A defesa do ex-presidente Jair Bolsonaro (PL) afirmou, nesta quarta-feira (3), durante julgamento na Primeira Turma do Supremo Tribunal Federal (STF), que o ex-mandatário não convocou nem influenciou os atos de 8 de janeiro de 2023, mas teria sido “dragado” para a mobilização.
O advogado Celso Vilardi sustentou que Bolsonaro nunca atentou contra o Estado Democrático de Direito. “Na verdade, foi encontrada uma minuta do chamado plano ‘Punhal Verde e Amarelo’, mas, como todos sabemos, ocorreu o trágico episódio de 8 de janeiro. O presidente, a quem represento, foi dragado para esses fatos”, afirmou.
Durante a sustentação oral, Vilardi afirmou ainda que a delação de Mauro Cid à Polícia Federal (PF) representa “uma sucessão inacreditável de fatos” e que não existe “uma única prova que atrele o presidente ao Punhal Verde e Amarelo”.

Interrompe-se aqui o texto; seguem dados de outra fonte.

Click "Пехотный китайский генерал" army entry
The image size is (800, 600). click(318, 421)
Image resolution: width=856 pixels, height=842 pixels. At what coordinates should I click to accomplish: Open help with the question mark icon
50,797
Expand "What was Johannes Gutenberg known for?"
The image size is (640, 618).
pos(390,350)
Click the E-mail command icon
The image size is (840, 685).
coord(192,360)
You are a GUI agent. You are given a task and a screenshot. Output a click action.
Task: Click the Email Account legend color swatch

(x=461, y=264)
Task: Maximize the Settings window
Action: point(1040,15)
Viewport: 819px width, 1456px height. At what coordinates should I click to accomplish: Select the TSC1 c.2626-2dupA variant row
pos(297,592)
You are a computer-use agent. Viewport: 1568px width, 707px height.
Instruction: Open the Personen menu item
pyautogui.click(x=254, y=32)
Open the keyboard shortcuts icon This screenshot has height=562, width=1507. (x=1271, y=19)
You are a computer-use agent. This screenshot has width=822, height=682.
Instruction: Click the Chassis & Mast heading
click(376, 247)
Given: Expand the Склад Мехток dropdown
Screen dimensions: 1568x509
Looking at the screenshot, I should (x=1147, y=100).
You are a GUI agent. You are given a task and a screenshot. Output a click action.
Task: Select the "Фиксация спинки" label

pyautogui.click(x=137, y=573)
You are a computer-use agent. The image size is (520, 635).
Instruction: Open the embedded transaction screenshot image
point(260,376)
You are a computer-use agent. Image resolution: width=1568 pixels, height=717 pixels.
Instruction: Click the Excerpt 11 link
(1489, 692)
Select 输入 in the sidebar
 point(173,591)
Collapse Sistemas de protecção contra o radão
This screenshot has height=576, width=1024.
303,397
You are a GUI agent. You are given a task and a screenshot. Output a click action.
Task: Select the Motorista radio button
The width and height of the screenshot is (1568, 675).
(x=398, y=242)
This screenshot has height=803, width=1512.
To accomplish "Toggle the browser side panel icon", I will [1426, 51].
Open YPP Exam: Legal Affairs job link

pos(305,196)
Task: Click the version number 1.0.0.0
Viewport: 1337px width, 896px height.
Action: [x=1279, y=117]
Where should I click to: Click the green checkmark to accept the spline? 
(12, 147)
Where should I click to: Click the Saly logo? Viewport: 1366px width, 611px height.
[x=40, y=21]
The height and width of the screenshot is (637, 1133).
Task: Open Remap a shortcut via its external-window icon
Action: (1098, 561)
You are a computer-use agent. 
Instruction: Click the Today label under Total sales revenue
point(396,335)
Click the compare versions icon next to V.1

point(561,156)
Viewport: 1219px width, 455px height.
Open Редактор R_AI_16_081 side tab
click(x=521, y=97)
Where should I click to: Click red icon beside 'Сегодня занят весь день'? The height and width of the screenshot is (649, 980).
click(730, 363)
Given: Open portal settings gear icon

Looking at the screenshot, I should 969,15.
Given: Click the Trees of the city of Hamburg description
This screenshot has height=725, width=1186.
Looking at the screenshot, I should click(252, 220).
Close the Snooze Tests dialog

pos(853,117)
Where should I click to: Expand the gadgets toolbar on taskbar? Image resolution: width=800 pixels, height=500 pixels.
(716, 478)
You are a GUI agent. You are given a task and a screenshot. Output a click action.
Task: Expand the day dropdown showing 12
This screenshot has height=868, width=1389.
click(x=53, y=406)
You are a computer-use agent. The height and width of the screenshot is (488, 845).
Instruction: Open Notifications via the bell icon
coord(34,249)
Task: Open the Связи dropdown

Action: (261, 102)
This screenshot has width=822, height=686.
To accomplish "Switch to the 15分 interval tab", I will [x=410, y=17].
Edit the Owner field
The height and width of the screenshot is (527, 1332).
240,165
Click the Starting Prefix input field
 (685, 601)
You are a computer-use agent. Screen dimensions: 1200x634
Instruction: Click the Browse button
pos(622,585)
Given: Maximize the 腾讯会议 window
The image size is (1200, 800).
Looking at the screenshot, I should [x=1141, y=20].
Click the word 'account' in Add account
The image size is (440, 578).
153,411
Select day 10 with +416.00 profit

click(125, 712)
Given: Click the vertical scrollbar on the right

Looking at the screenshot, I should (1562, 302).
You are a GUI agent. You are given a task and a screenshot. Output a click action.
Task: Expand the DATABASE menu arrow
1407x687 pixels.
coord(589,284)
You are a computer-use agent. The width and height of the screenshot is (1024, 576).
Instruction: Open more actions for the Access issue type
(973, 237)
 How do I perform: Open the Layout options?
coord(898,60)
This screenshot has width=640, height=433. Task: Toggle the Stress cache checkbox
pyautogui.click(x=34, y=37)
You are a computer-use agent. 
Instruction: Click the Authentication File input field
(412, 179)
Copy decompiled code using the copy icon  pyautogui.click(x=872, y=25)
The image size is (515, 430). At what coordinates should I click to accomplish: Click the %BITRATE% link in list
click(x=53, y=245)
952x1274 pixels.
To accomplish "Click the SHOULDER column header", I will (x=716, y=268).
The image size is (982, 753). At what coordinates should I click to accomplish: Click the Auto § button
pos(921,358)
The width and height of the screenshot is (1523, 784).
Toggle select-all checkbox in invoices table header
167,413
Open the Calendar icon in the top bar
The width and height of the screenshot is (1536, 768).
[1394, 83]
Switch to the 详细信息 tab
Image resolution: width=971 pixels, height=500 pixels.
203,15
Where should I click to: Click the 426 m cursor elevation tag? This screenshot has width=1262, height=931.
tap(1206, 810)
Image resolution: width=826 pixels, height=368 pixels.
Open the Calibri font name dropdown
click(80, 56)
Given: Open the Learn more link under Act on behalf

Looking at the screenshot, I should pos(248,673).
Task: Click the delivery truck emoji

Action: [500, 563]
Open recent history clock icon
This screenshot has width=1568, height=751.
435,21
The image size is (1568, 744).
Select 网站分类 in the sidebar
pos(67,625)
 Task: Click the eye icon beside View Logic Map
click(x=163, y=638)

Por fim, a defesa ressaltou que houve apenas atos preparatórios, e não a execução dos crimes imputados pela Procuradoria-Geral da República (PGR). “Há uma cogitação de pena superior a 30 anos para um fato específico, envolvendo ministro de Estado, chefes das Forças Armadas e o presidente da República, sem nenhum ato concreto. O próprio general, em acareação, disse claramente: ‘Tivemos aquela conversa e, depois dela, o presidente nunca mais tocou no assunto. O tema foi encerrado’. Transformar esse episódio em 30 anos de prisão não é razoável”, concluiu o advogado.